> [Directions]:
Set down exactly, from the records below, the line with "Given: Toggle the Sogou moon mode icon" through the line with "This screenshot has height=725, width=1170.", and nothing else.

> [Extracted material]:
Segment Open
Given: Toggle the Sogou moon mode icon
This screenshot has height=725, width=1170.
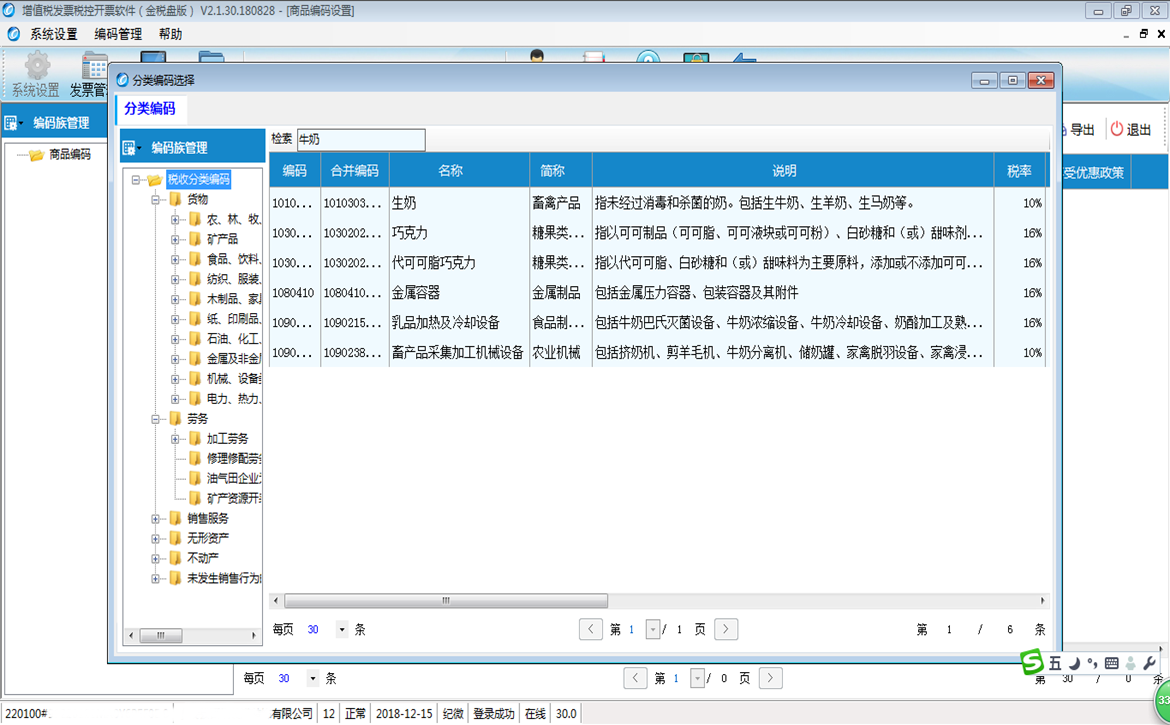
Segment Closed
Segment Open
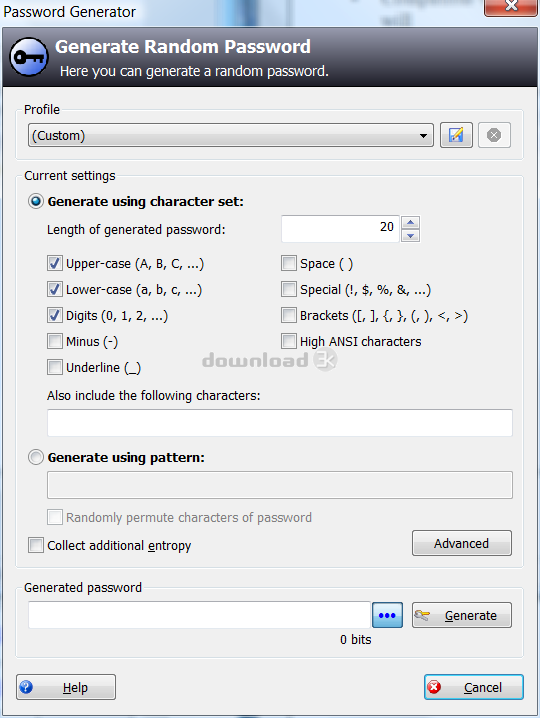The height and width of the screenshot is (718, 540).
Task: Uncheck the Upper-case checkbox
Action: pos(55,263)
Segment Closed
> [Task answer]:
Given: Toggle the Sogou moon mode icon
This screenshot has height=725, width=1170.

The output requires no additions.